Problem 1.8: Median-of-Means Estimator #
Informal statement (Rigollet, Problem 1.8): Let X₁, …, Xₙ be n independent random variables with E[Xᵢ] = μ and Var(Xᵢ) ≤ σ². Fix δ ∈ (0,1) and factor n = K · G where G = ⌈8 log(1/δ)⌉. For g = 1,…,G, let X̄_g = (1/K) ∑_{i in group g} Xᵢ be the group mean.
Parts #
Chebyshev on group means: Show P[X̄_g − μ > 2σ/√K] ≤ 1/4. Key idea: Var(X̄_g) = σ²/K by independence. Apply Chebyshev's inequality: P[|X̄_g − μ| ≥ 2σ/√K] ≤ Var(X̄_g)/(2σ/√K)² = (σ²/K)/(4σ²/K) = 1/4.
Median reduces to binomial: Let μ̂ = median of {X̄₁,…,X̄_G}. Show P[μ̂ − μ > 2σ/√K] ≤ P[B ≥ G/2] where B ~ Bin(G, 1/4). Key idea: If the median exceeds μ + t, then at least half the group means exceed μ + t. Each exceeds with probability ≤ 1/4 (by Part 1), and by independence the count is dominated by Bin(G, 1/4).
Full guarantee: Conclude P[μ̂ − μ > 4σ√(2 log(1/δ)/n)] ≤ δ. Key idea: Substituting K = n/G and G = 8 log(1/δ), the threshold 2σ/√K = 4σ√(2 log(1/δ)/n). Hoeffding's inequality for the binomial gives P[Bin(G,1/4) ≥ G/2] ≤ exp(−G/8) ≤ δ.

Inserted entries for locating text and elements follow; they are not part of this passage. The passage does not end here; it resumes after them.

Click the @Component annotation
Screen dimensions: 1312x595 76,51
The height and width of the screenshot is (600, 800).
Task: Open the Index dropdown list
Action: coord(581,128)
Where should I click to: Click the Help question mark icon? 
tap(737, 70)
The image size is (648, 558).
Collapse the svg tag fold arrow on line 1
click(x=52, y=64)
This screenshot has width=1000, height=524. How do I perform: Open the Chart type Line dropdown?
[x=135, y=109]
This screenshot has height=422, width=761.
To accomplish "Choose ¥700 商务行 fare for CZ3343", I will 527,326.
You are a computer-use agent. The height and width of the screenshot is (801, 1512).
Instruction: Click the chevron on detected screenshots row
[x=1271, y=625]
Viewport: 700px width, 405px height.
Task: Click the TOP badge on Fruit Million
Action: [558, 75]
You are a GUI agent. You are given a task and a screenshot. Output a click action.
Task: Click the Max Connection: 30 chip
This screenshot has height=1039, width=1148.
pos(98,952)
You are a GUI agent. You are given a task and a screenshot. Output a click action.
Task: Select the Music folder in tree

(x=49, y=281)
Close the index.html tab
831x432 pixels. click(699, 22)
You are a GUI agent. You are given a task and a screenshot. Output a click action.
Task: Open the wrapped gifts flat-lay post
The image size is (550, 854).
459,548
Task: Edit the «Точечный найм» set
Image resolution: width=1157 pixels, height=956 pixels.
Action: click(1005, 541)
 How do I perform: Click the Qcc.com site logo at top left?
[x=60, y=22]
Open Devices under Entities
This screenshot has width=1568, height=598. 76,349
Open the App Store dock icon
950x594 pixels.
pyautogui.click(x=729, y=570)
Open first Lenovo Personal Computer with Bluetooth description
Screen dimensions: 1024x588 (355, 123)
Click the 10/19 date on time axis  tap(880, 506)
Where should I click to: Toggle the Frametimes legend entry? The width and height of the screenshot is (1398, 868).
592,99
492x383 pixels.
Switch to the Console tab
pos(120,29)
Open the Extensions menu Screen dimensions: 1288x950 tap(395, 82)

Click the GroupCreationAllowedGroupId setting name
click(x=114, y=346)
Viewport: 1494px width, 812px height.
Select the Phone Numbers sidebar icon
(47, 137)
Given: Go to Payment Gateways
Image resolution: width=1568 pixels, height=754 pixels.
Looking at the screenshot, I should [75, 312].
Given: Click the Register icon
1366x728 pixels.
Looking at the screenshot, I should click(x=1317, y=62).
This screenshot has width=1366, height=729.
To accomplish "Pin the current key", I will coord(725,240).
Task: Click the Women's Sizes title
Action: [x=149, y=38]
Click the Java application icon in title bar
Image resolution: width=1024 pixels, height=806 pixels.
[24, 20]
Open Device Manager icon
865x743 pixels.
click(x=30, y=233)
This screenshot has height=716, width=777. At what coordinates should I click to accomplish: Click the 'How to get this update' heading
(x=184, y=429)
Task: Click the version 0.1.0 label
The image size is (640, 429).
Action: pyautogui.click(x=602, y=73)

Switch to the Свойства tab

Comparison: The book asks to compare with Hoeffding (Thm 1.7) and Chebyshev (Lemma 1.3). The median-of-means achieves sub-Gaussian-type concentration (O(σ√(log(1/δ)/n))) using only a second-moment assumption (bounded variance), without needing sub-Gaussian tails. It cannot conclude μ̂ − μ ~ subG(σ̄²/n) because the bound holds only for one-sided deviations and the median is not a linear statistic.
Lean formalization #
- Part 1 is fully proved using Chebyshev's inequality from Mathlib.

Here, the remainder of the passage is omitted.